Roaming Mantis malware rapidly evolves beyond Android, preys on victims with new phishing, cryptomining attacks
A rapidly evolving mobile malware dubbed Roaming Mantis is swarming across the globe with new malicious capabilities and is moving beyond just Android targets. In April, security researchers said Roaming Mantis attacks mostly targeted Android users in South East Asia such as South Korea, Bangladesh and Japan.
Roaming Mantis attacks initially spread via DNS hijacking in which users attempting to access a specific website through a compromised router were automatically redirected to a malicious website that distributed a Trojanised application that pretends to be Facebook or Chrome. Once manually installed by the user, a Trojan banker executes.
In just a month, the creators behind Roaming Mantis - also known as MoqHao and XLoader - have significantly shifted gears to expand geographically and broaden their attack and evasion techniques. Kaspersky Lab researchers said the landing pages and malicious APK files used in the attacks now support 27 languages covering Europe and the Middle East including English, Spanish, Arabic, German, Chinese, Russian, Hebrew, Hindi and Turkish - up from just four languages a month ago.
"We believe the attacker made use of an easy method to potentially infect more users, by translating their initial set of languages with an automatic translator," Kaspersky researchers said. "It’s clear from this that South Korea, Bangladesh and Japan are no longer the worst affected countries; instead, Russia, Ukraine and India bore the brunt."
While the previous iteration of Roaming Mantis focused solely on Android devices, the campaign has since evolved to target iOS users with phishing attacks and PCs with cryptomining code.
When targeting iOS devices, users are redirected to a phishing site mimicking the Apple website and claims to be "security.apple.com". The phishing website steals victims' user ID, password, card number, card expiration date and CVV. Researchers said the HTML source of the phishing site also supports 25 languages with just Bengali and Georgian missing from the initial list.
"The evasion techniques used by Roaming Mantis have also become more sophisticated. Several examples of recent additions described in this post include a new method of retrieving the C2 by using the email POP protocol, server side dynamic auto-generation of changing apk file/filenames, and the inclusion of an additional command to potentially assist in identifying research environments, have all been added."
McAfee researchers first identified Roaming Mantis in August 2017 when its distribution method was SMS and its only target was South Korea at the time. By April 2018, it had expanded to implement DNS hijacking and target victims in other Asian countries.
"The Roaming Mantis campaign evolved significantly in a short period of time," Kaspersky Labs said. "The rapid growth of the campaign implies that those behind it have a strong financial motivation and are probably well-funded."

DATA SHOWN:
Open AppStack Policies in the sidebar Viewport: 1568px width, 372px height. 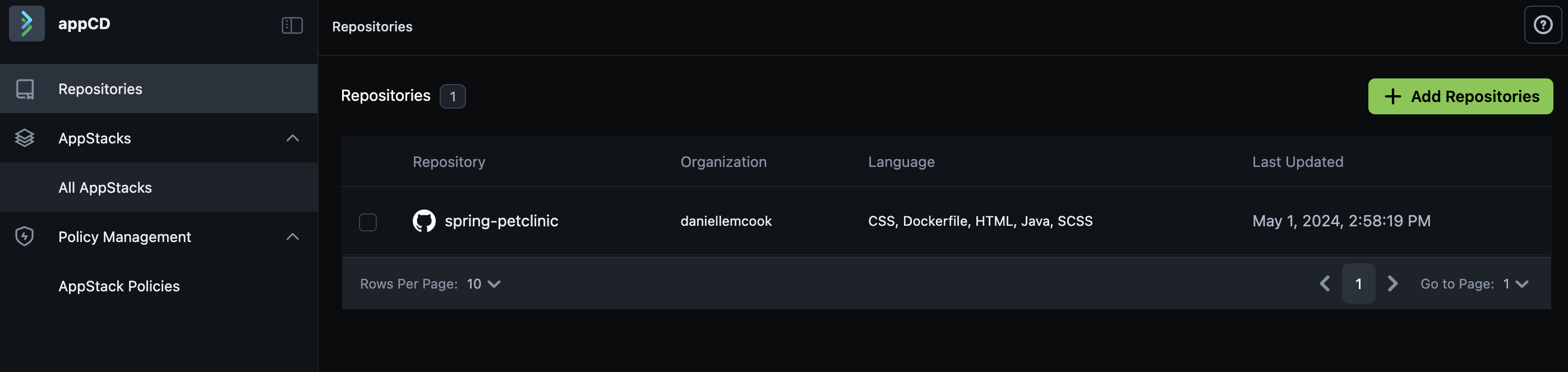point(119,286)
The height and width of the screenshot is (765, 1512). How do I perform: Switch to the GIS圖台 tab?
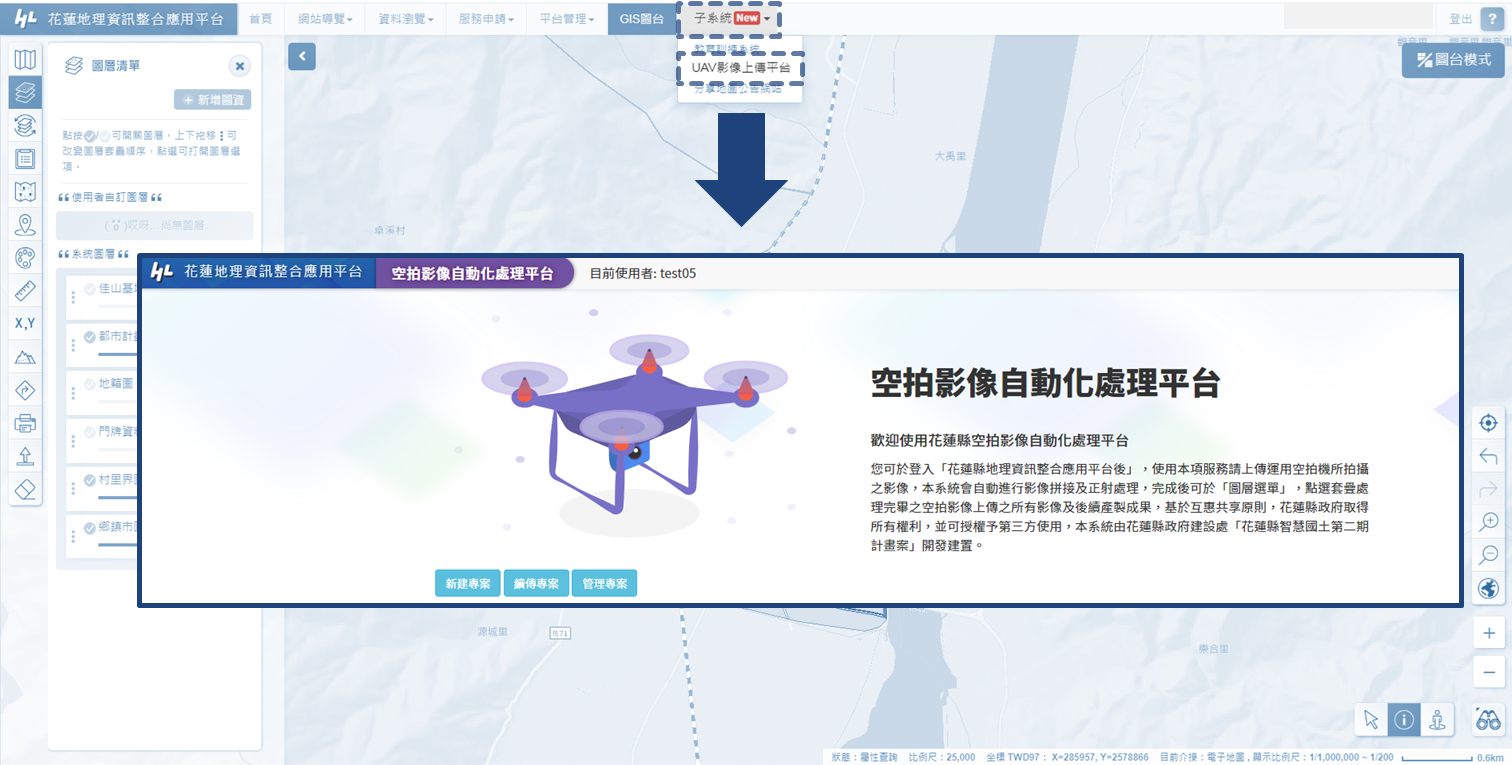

WORK ITEM:
Answer these questions from the Roaming Mantis article.
1. How many languages do the landing pages and malicious APK files now support?
2. Which two languages from the initial list are missing from the HTML source of the iOS phishing site?
3. When did McAfee researchers first identify Roaming Mantis?
The data has no connection to the text.

SOLUTION TO THIS EXERCISE:
1. 27 languages.
2. Bengali and Georgian.
3. August 2017.